Intel Buys nVidia? Don't Bet on It

Exterior view of Intel headquarters in Santa Clara, California.
Paul Sakuma
Exterior view of Intel headquarters in Santa Clara, California.

What a bizarre week it has been for Intel .

It started with news that the company would mysteriously and indefinitely delay (read: Cancel!) its anticipated new graphics microprocessor chip code-named Larrabee.

This was surprising on many levels. I can probably count on one hand the number of times a project has graduated to code-named status and is tracked for release that doesn't make it to market. So then the question was why. Why would Intel cancel such a high profile product?

Could it be part of a tacit agreement with rival Advanced Micro Devices , itself with a graphics chip initiative, and the two just recently settling a 5-year long bitter anti-trust battle that would ultimately cost Intel $1 billion?
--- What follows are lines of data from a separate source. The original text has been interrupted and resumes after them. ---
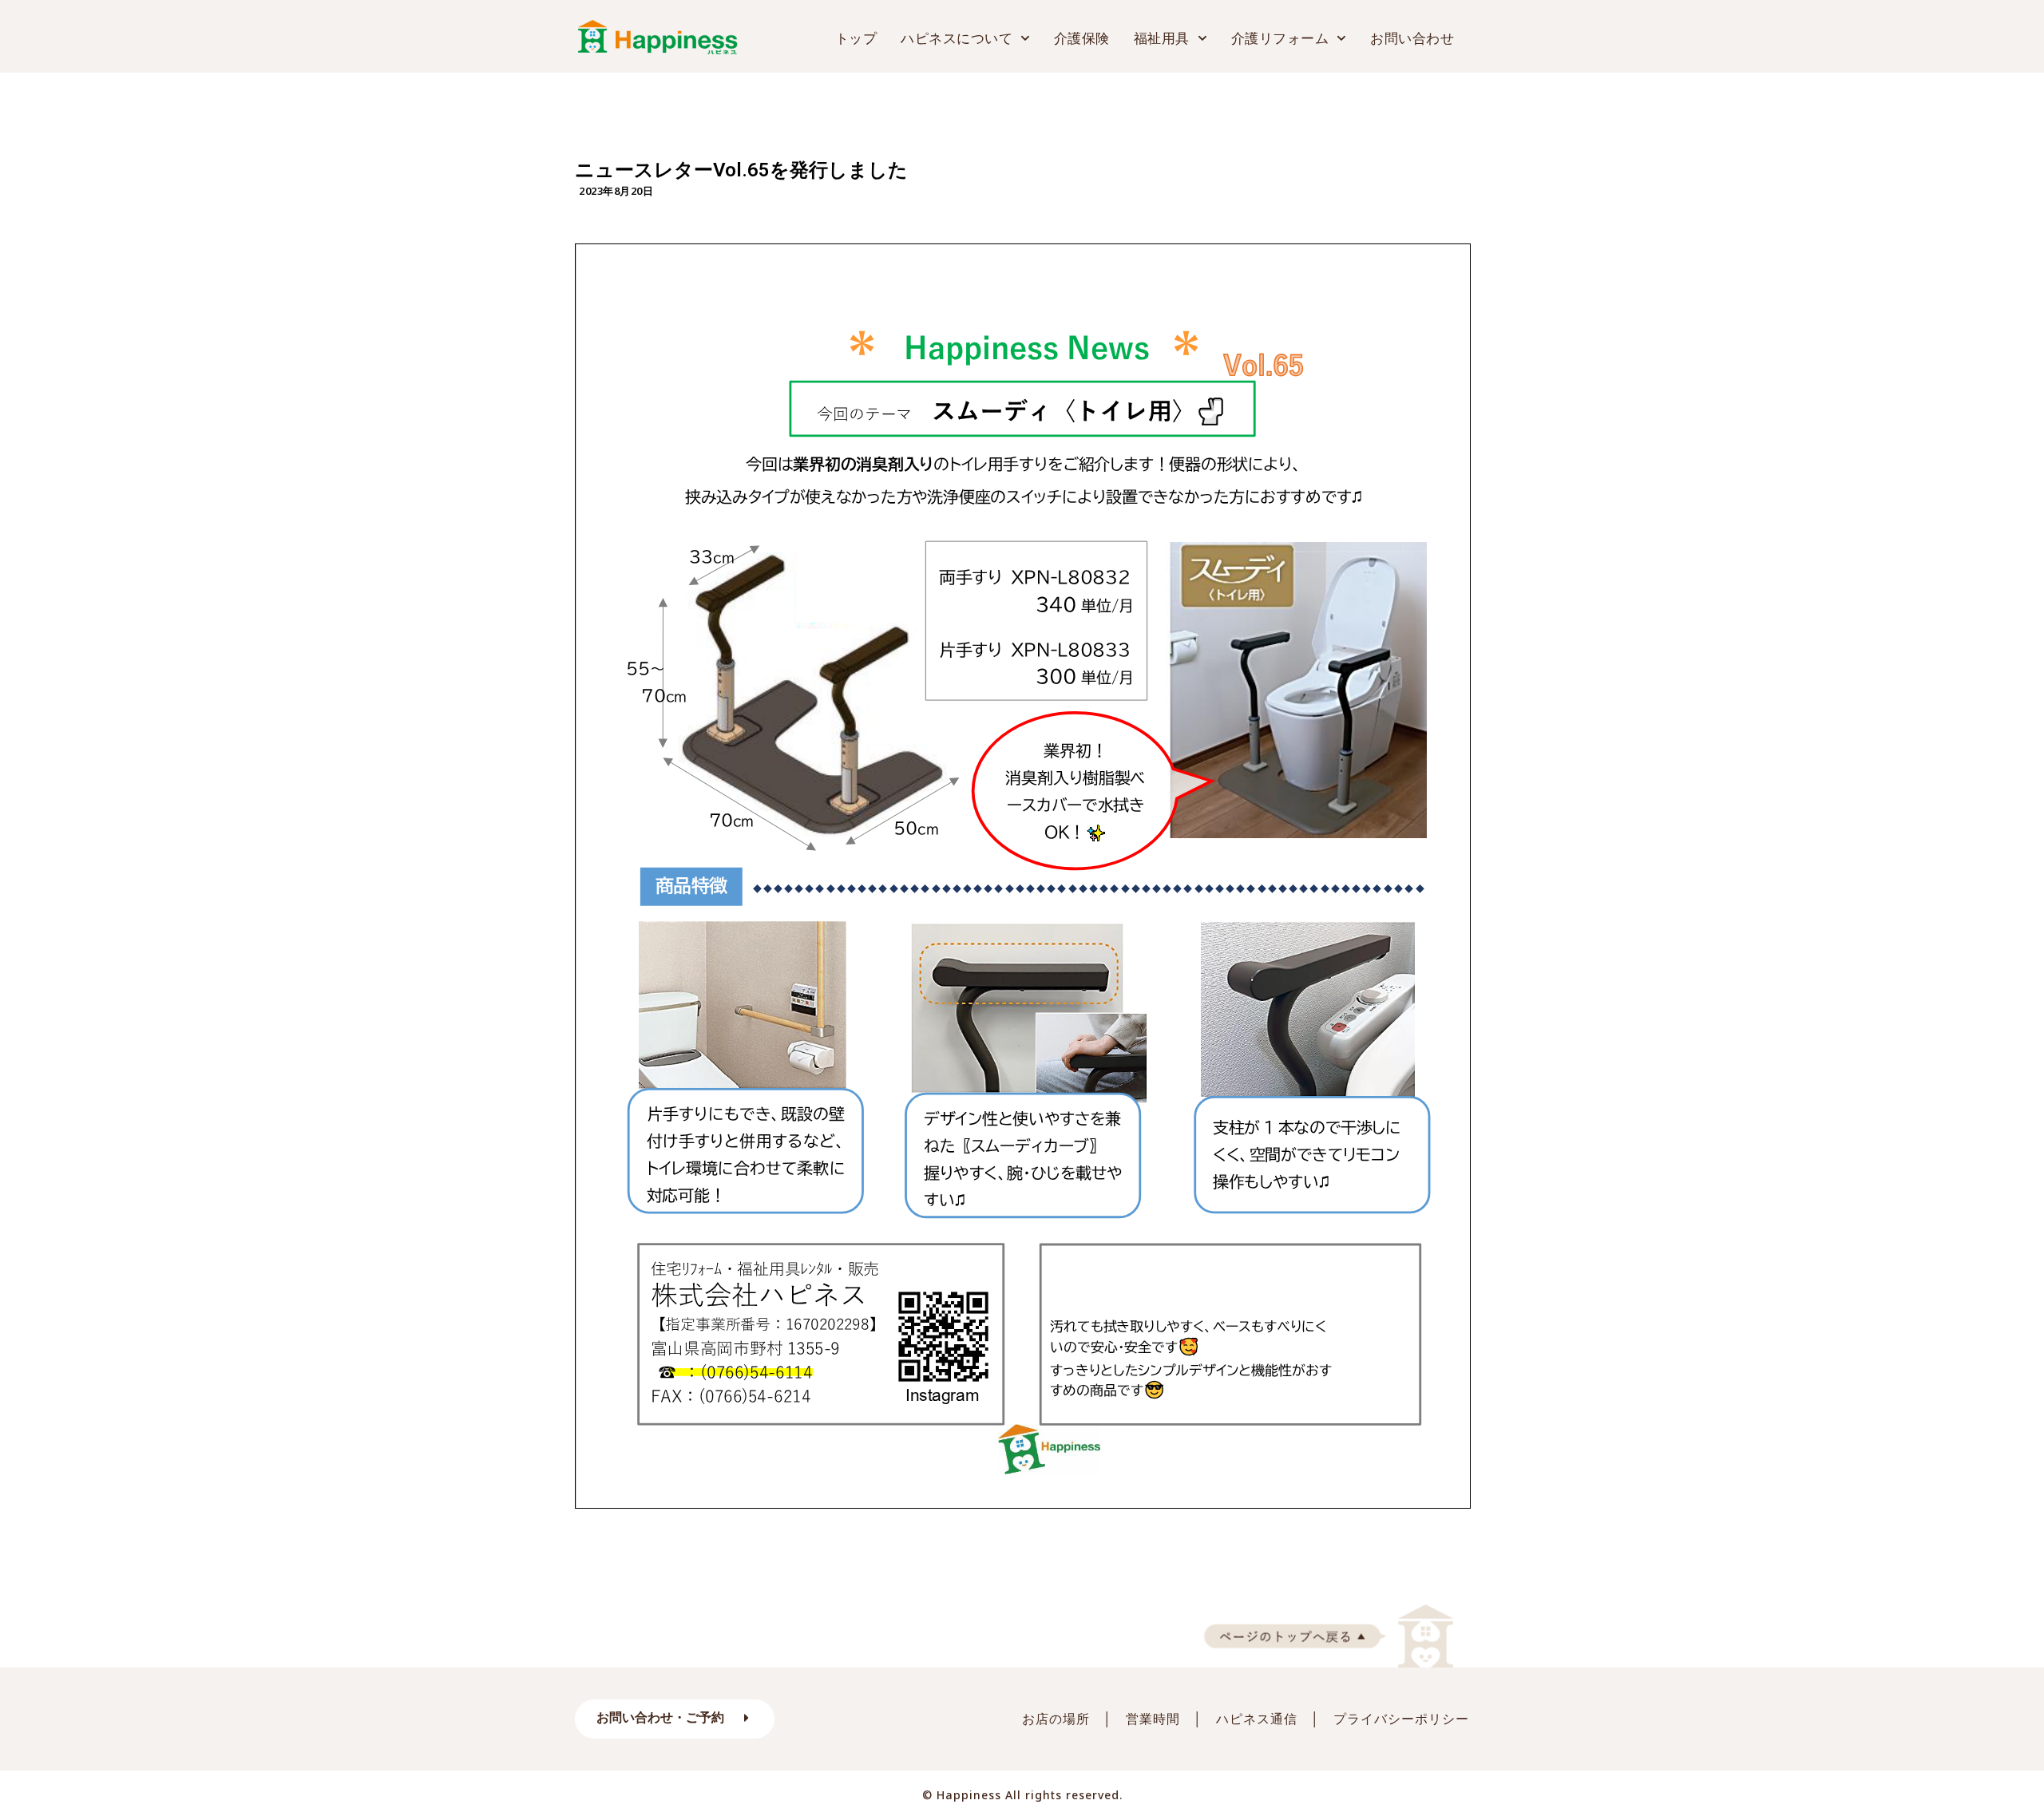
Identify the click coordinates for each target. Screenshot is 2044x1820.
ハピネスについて (956, 38)
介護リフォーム (1280, 38)
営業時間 (1153, 1718)
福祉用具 (1162, 38)
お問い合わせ (1412, 38)
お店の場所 (1056, 1718)
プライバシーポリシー (1401, 1718)
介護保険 (1082, 38)
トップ (856, 38)
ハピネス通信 (1256, 1718)
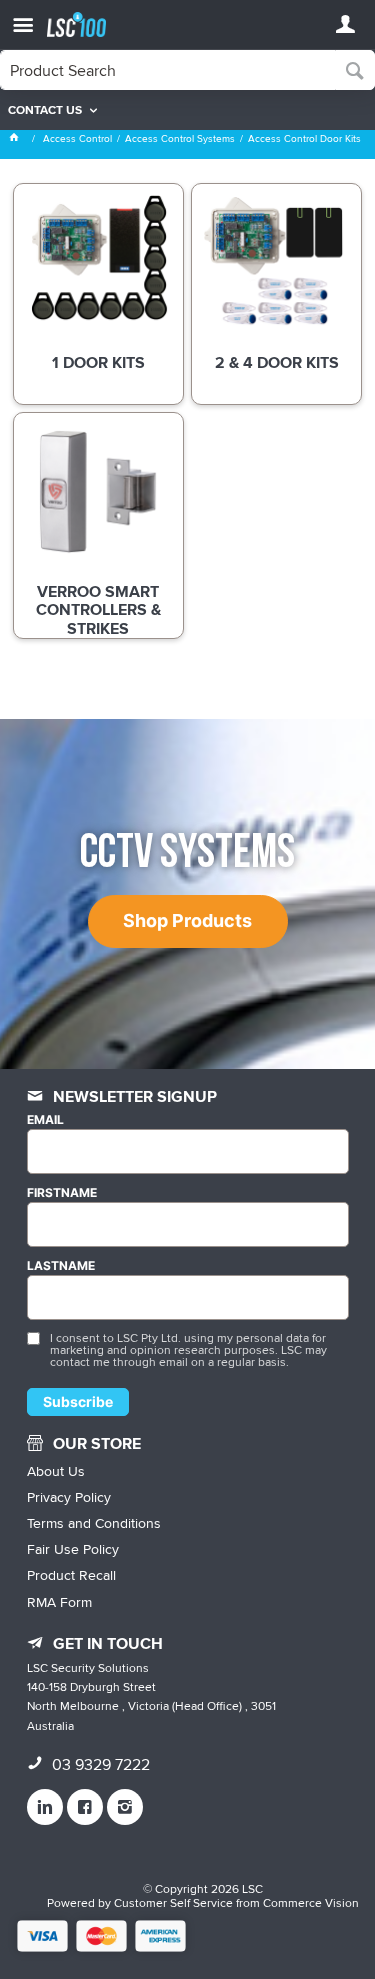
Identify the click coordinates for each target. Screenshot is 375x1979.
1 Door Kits (98, 364)
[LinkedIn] (45, 1807)
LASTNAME (61, 1266)
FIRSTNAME (62, 1193)
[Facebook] (85, 1807)
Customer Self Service (173, 1902)
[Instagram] (125, 1807)
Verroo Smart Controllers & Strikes (98, 610)
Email (45, 1120)
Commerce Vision (311, 1902)
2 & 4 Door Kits (277, 364)
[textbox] (168, 70)
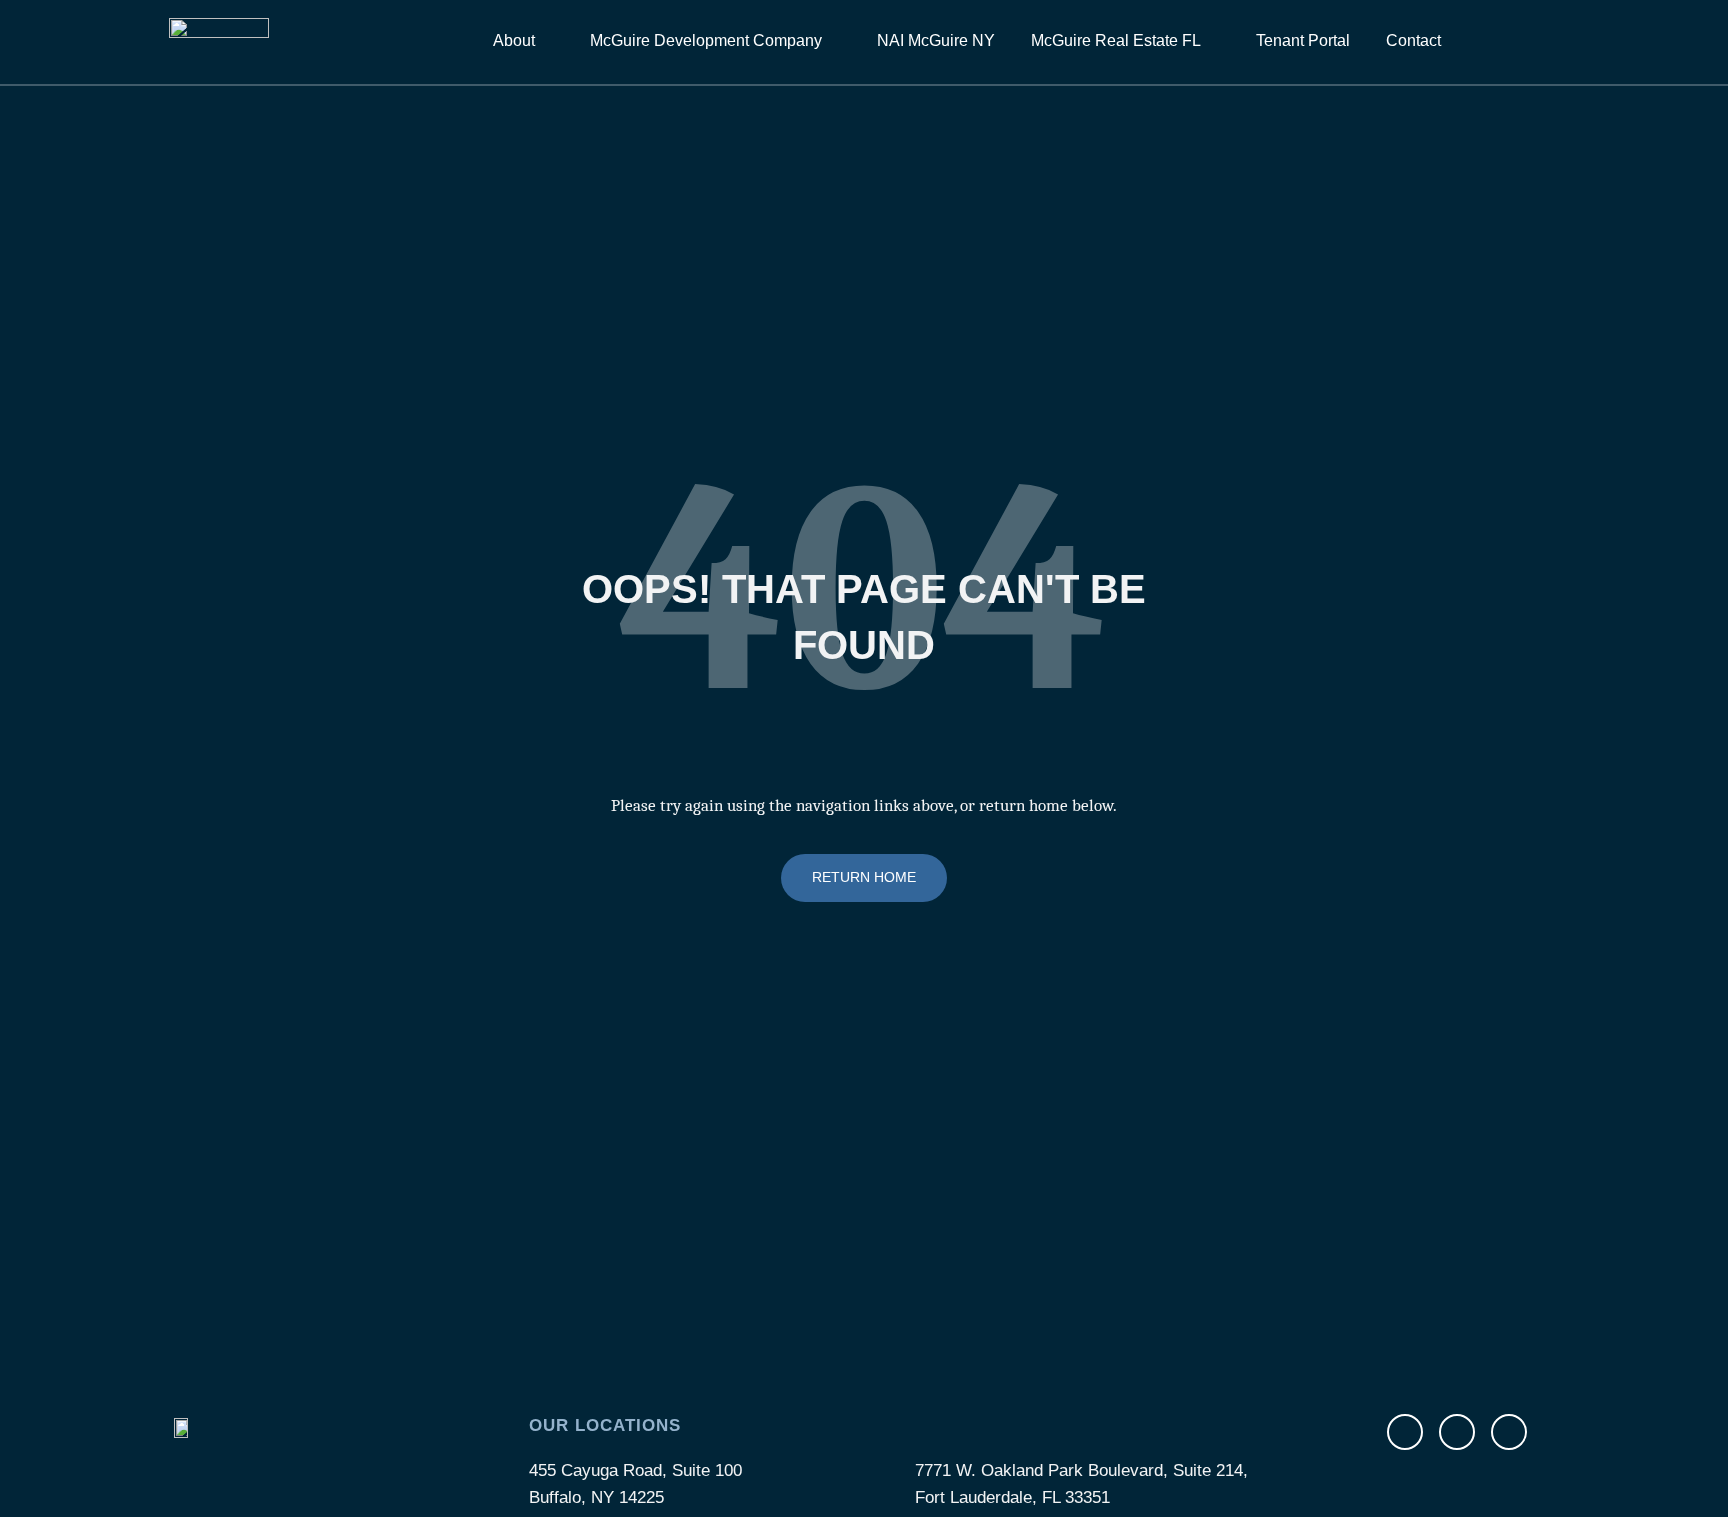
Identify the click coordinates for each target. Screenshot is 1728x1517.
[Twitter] (1457, 1432)
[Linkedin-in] (1509, 1432)
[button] (1532, 41)
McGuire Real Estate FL (1116, 40)
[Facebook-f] (1405, 1432)
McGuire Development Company (706, 40)
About (514, 40)
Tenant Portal (1303, 40)
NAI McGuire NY (936, 40)
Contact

Or, could it be as a result of the ongoing — some say "expanding" — Federal Trade Commission investigation into Intel's marketplace behavior as it relates to competitor nVidia , the industry leader when it comes to graphics microprocessor innovation?

nVidia shares climbed dramatically on Intel's decision to cancel Larrabee. But they also jumped in part because of renewed speculation that the company would buy nVidia. The rumor generated lots of coverage, and led to a new avalanche of speculation.

Which all sounds good until you truly understand the competitive environment in which Intel is trying to operate. Facing numerous investigations by State, Federal and international authorities, Intel would be hard pressed to embark on any acquisition right now. I mean, if CEO Paul Otellini bought a pack a cigarettes, it would probably spur speculation that the company was getting into the tobacco business.

An Intel source told me he appreciated the nVidia speculation, and that execs had a good laugh about it, determining a deal like that would not have passed muster under the Bush Administration, let alone under a new and emboldened Obama regime when it comes to anti-trust.

Sure, anything's possible. But investors ought to spend more time focused on the probabilities, not the possibilities. That's not to say nVidia doesn't make a play for AMD (that would be interesting!) But an Intel/nVidia get-together, Intel insiders tell me, isn't even a long-shot. More like a shot in the dark at worst, and wishful thinking at best by nVidia longs looking for some upside.